In Gaza City, Mr Zahar visited the main morgue where he cradled his son Hossam’s head in his hands and kissed him three times before reciting verses from the Koran over his body. His eldest son had been killed in an Israeli attempt on the Hamas leader’s life in 2003.

“What is going on in Gaza today is a shame for all of those who cooperated with Bush, the criminal, and with the Zionists,” Mr Zahar said. “I am talking about all kings, presidents and ministers,” he said, as Mr Bush continued his tour of the Gulf before heading to Egypt to meet President Hosni Mubarak.

“We are telling them, today they are killing our sons, tomorrow they are going to kill yours,” said Mr Zahar, who was the Palestinian foreign minister before Hamas fought a brief but bloody civil war with its secular rivals Fatah for control of Gaza.

Palestinian witnesses said the fighting started when Israeli troops targeted the Hamas units that operate close to the border fence as a first line of defence. As they fought them, more Hamas fighters rushed to the scene and the fighting spread into the area of Zeitouna, in eastern Gaza City. A total of 45 Palestinians were wounded in the battle, while one of the dead was a 65-year-old man.

“Shame, shame, for those who shake hands with the leaders of the occupation, those who sit with the occupation leaders, and those who give compromises to the occupation,” said Ismail Haniyah, the former Hamas prime minister as he went to donate blood.

Hamas’s initial response was to fire off more of its unguided Qassam rockets, one of which hit the southern Israeli city of Ashkelon without causing injuries.

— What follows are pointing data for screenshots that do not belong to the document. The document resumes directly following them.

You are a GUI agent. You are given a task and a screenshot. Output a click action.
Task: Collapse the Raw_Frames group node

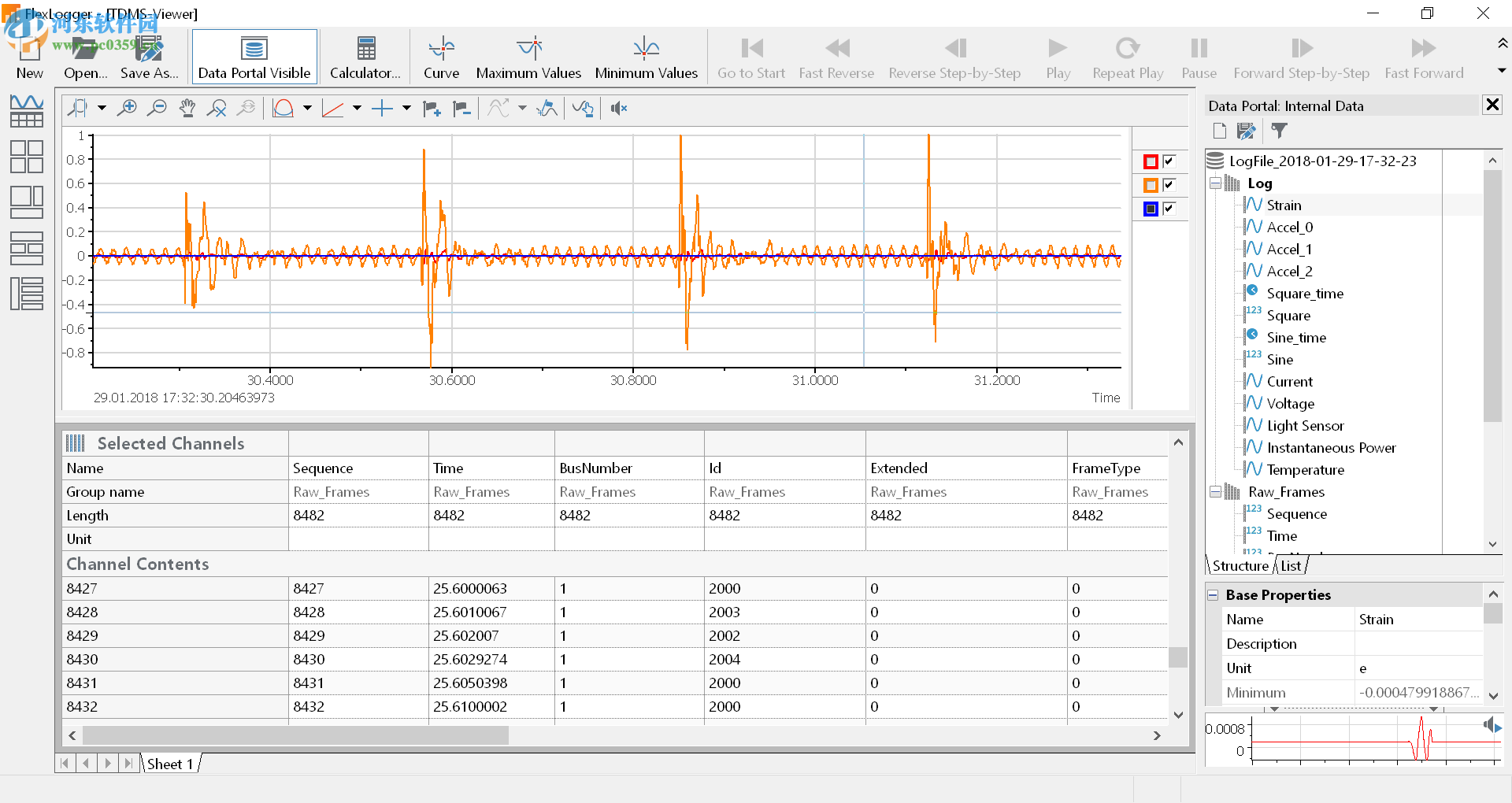(1215, 492)

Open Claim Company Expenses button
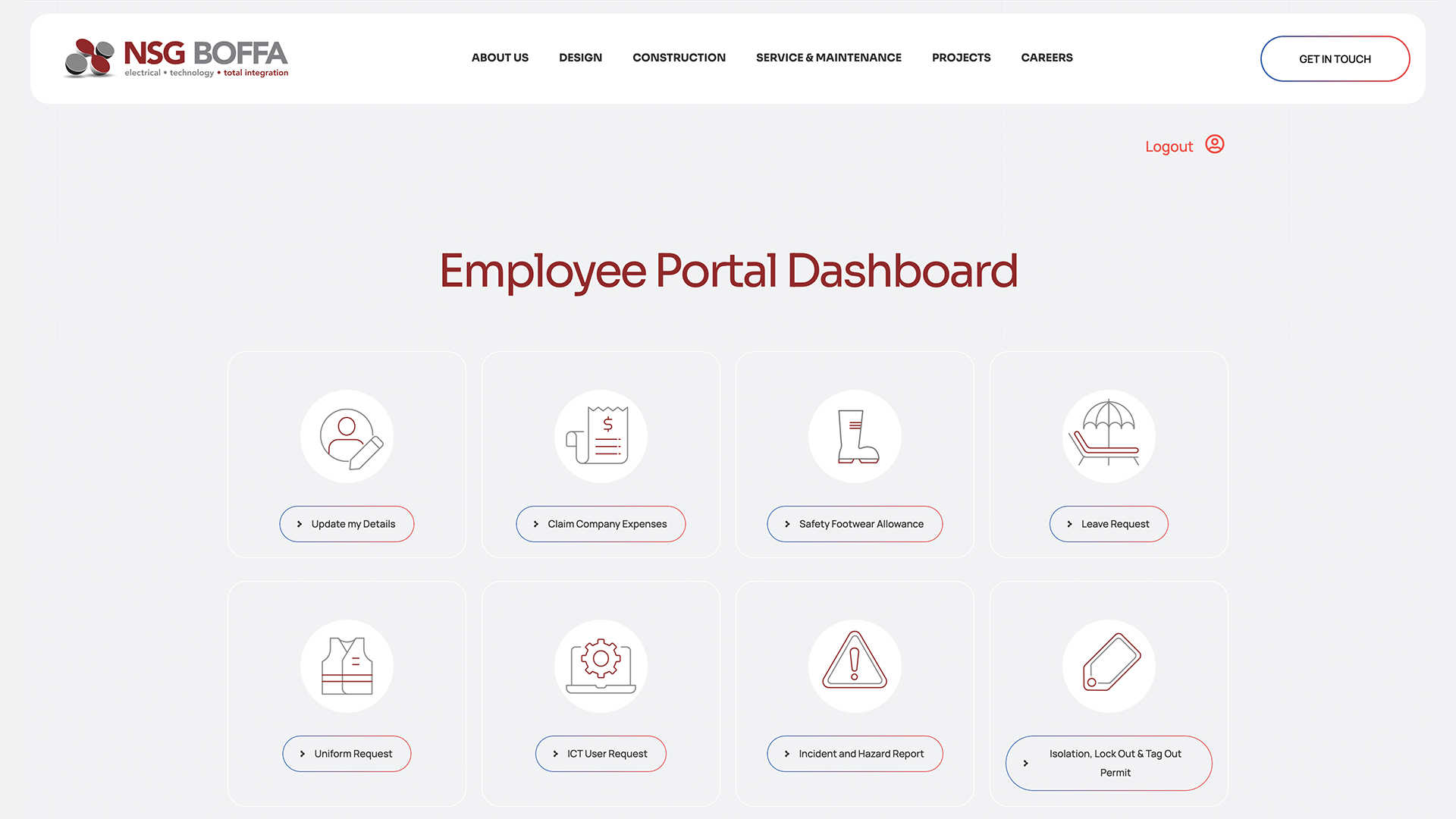point(601,524)
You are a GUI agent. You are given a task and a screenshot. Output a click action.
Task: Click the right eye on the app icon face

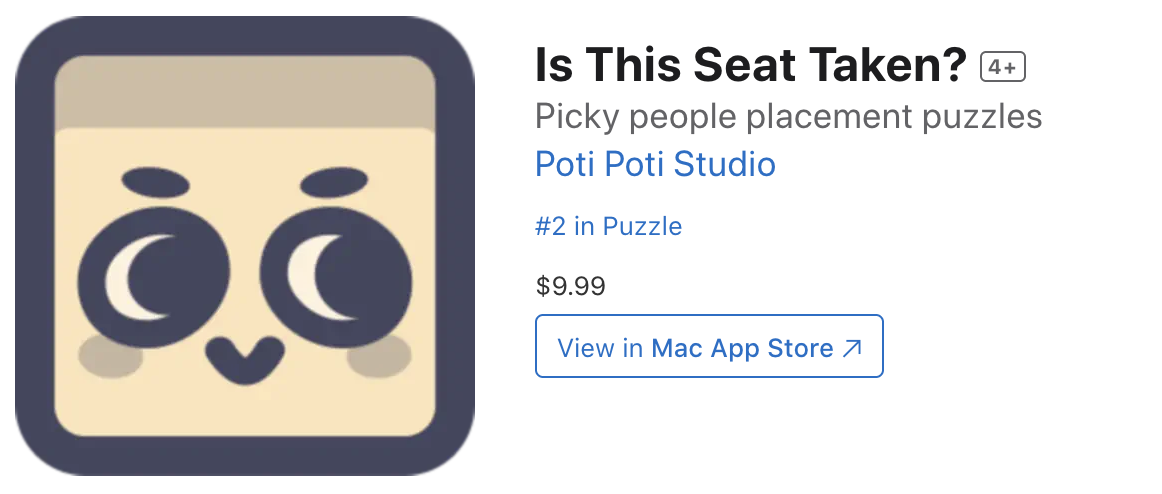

But in the small Israeli town of Sderot, close to the Gaza border, a rocket slightly wounded a seven-year-old girl and her mother, as well as several others who were treated for minor injuries.

The intensity of the violence seemed to have also shaken the Palestinian Authority in the West Bank, with whom Israel is negotiating the terms of a treaty to create an independent Palestinian state.

“What happened today is a massacre, a slaughter against the Palestinian people,” Mahmoud Abbas, the Palestinian president, said. “These massacres cannot bring peace.” His administration issued a statement calling Israel’s “ugly crimes a slap in the face” to international mediation efforts.

Ehud Olmert, the Israeli prime minister, has for the time being ruled out a massive Israeli invasion of the Gaza Strip, which would be costly for both sides and would not necessarily end the rocket fire that has plagued Israeli communities close to Gaza.

Another blow to the fragile peace process came in the form of 66 new residences being built in a Jewish settler community in occupied east Jerusalem. The community said it had all the necessary paperwork from the authorities to carry out the development, but the expansion of such controversial communities will undermine Palestinian trust in Israel’s commitment to freezing settlement activity.